→ **Supplied records**:
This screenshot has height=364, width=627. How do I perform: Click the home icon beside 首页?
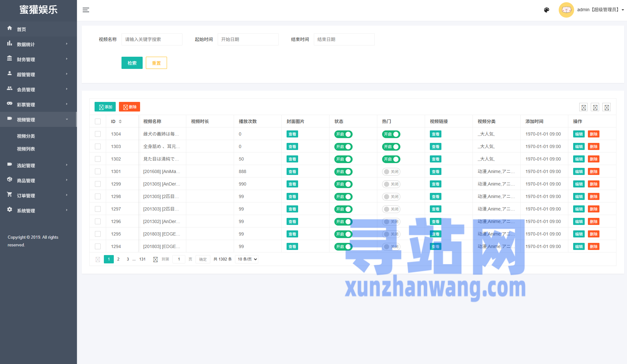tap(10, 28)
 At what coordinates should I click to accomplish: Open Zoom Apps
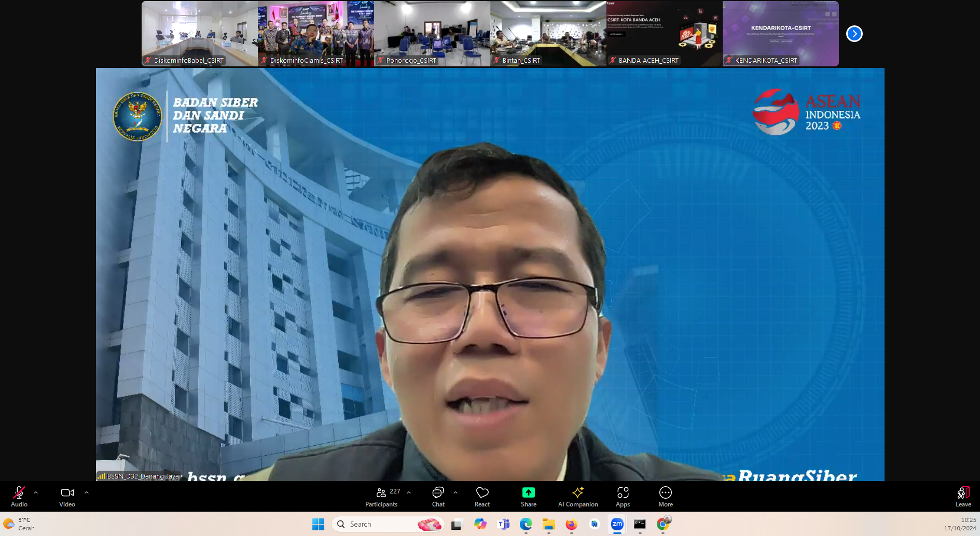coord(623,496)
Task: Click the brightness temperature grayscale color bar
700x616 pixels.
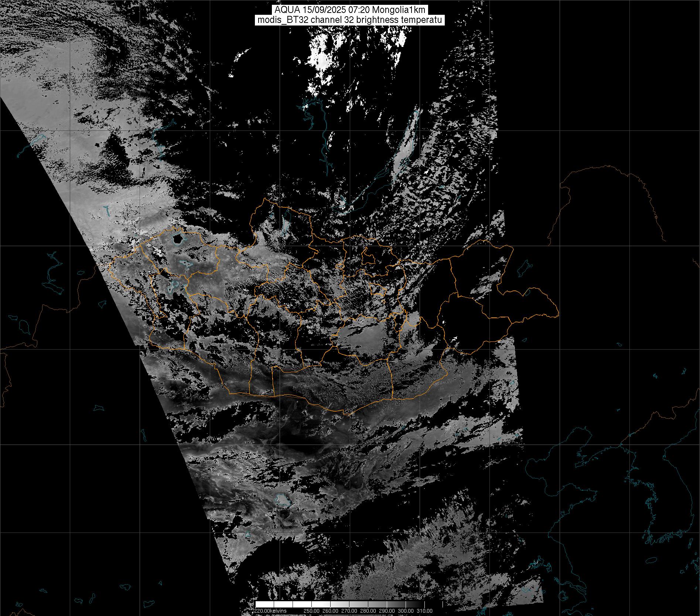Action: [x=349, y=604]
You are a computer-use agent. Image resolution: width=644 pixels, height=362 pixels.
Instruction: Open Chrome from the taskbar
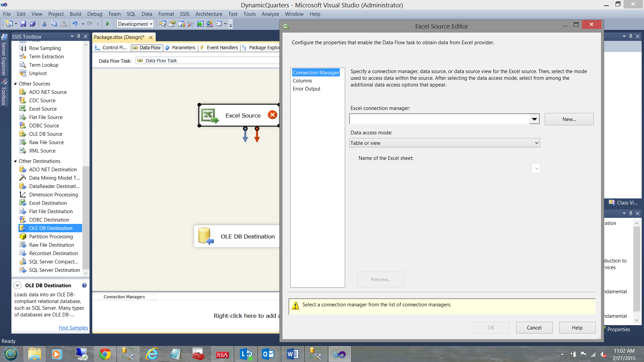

---

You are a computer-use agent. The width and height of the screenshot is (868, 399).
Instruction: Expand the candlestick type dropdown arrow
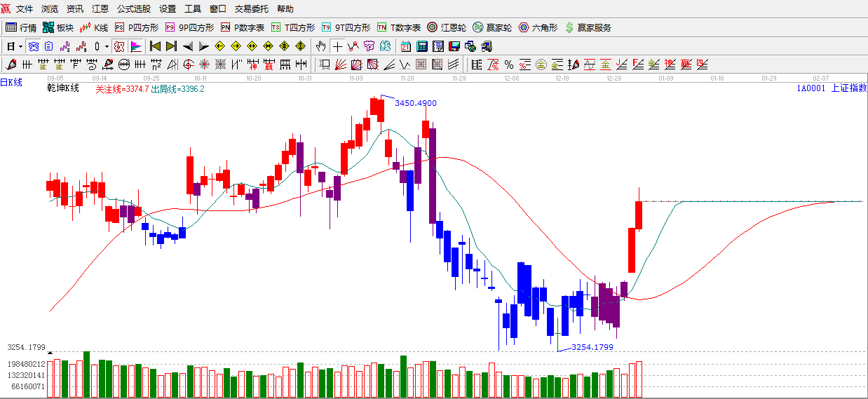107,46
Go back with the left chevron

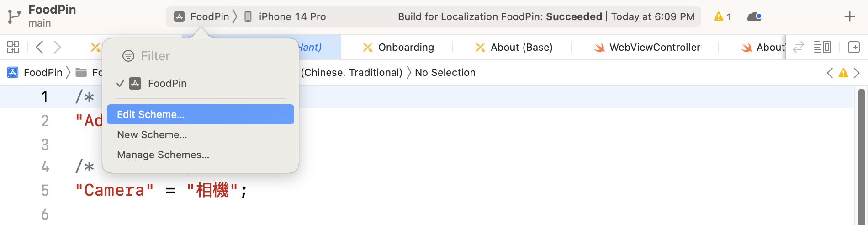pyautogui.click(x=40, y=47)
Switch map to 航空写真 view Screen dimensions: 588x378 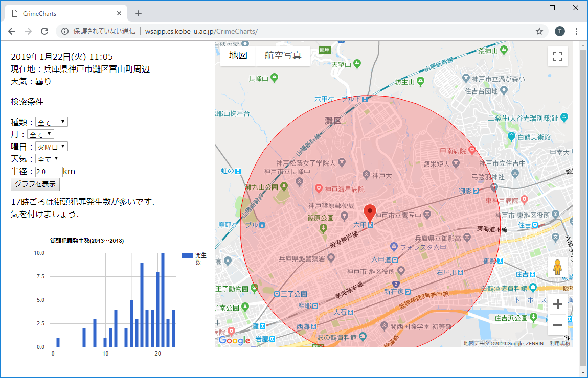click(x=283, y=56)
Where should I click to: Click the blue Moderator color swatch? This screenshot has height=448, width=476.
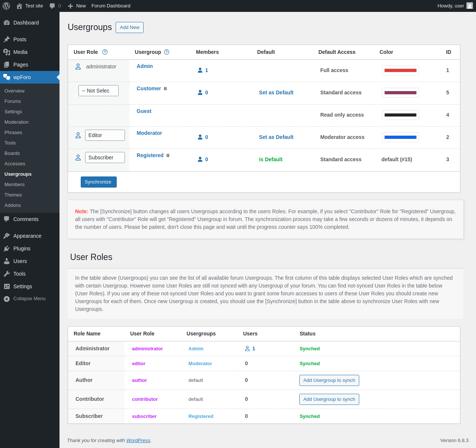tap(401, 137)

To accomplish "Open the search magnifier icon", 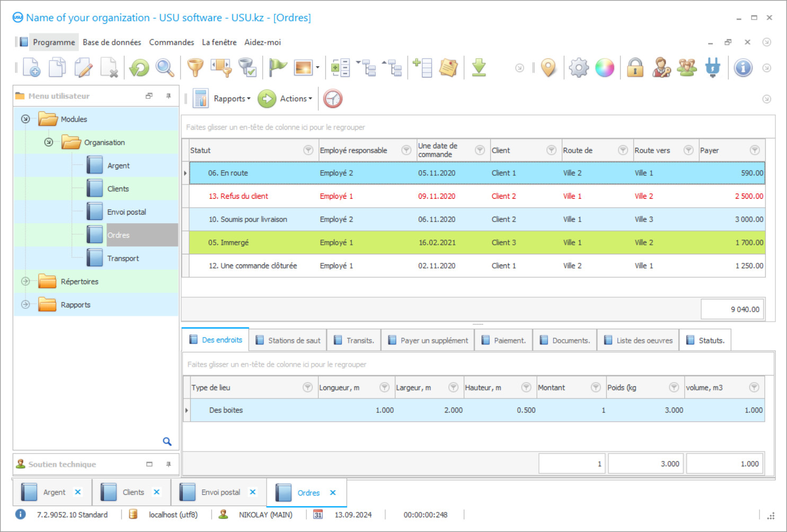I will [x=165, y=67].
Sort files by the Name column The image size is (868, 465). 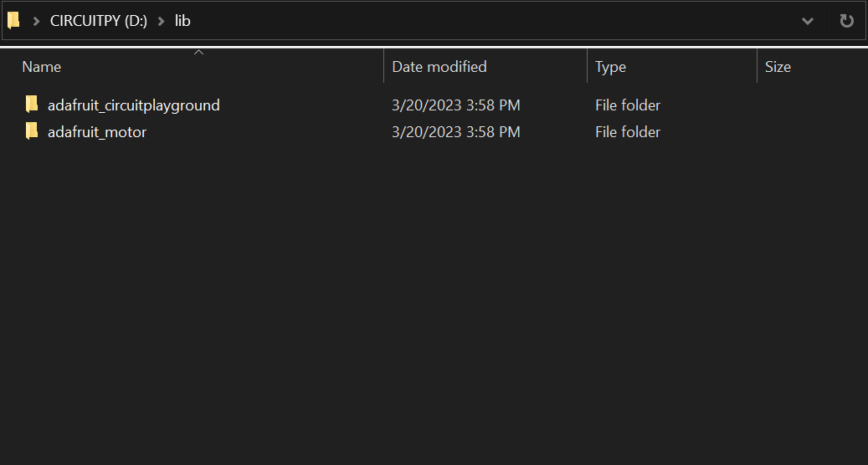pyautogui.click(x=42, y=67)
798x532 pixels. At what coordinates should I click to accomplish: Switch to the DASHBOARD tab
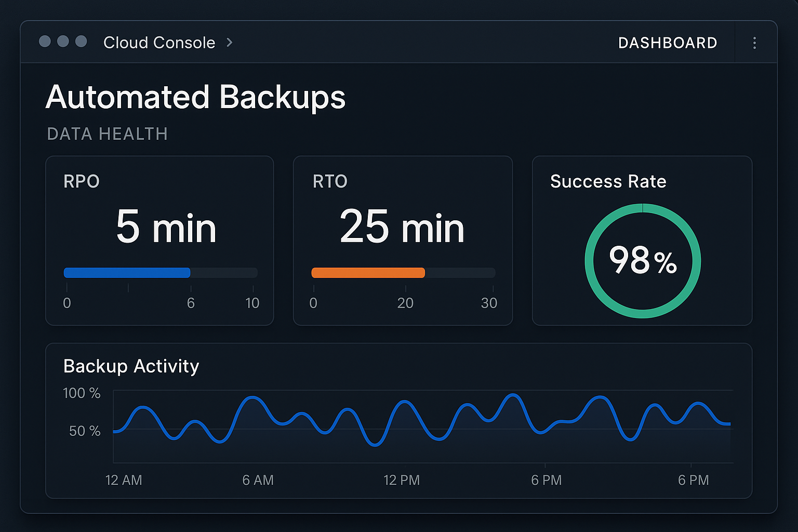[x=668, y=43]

* * *

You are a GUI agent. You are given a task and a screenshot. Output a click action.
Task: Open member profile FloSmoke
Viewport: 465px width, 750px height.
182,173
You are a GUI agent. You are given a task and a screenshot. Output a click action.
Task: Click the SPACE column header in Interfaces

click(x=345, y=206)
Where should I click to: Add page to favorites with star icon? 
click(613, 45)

→ **Task details**:
Begin at the line that has "At what coordinates should I click to accomplish: Open" and stop after the line that has "Instruction: Open Chrome from the taskbar". Write those lines out again with "brightness" swapped for "luminance", changing nothing else and omitting the pictures.

→ **Final result**:
 At what coordinates should I click to accomplish: Open Zoom Apps
coord(623,496)
Task: Click the luminance temperature grayscale color bar
700x616 pixels.
Action: [x=349, y=604]
You are a computer-use agent. Image resolution: width=644 pixels, height=362 pixels.
Instruction: Open Chrome from the taskbar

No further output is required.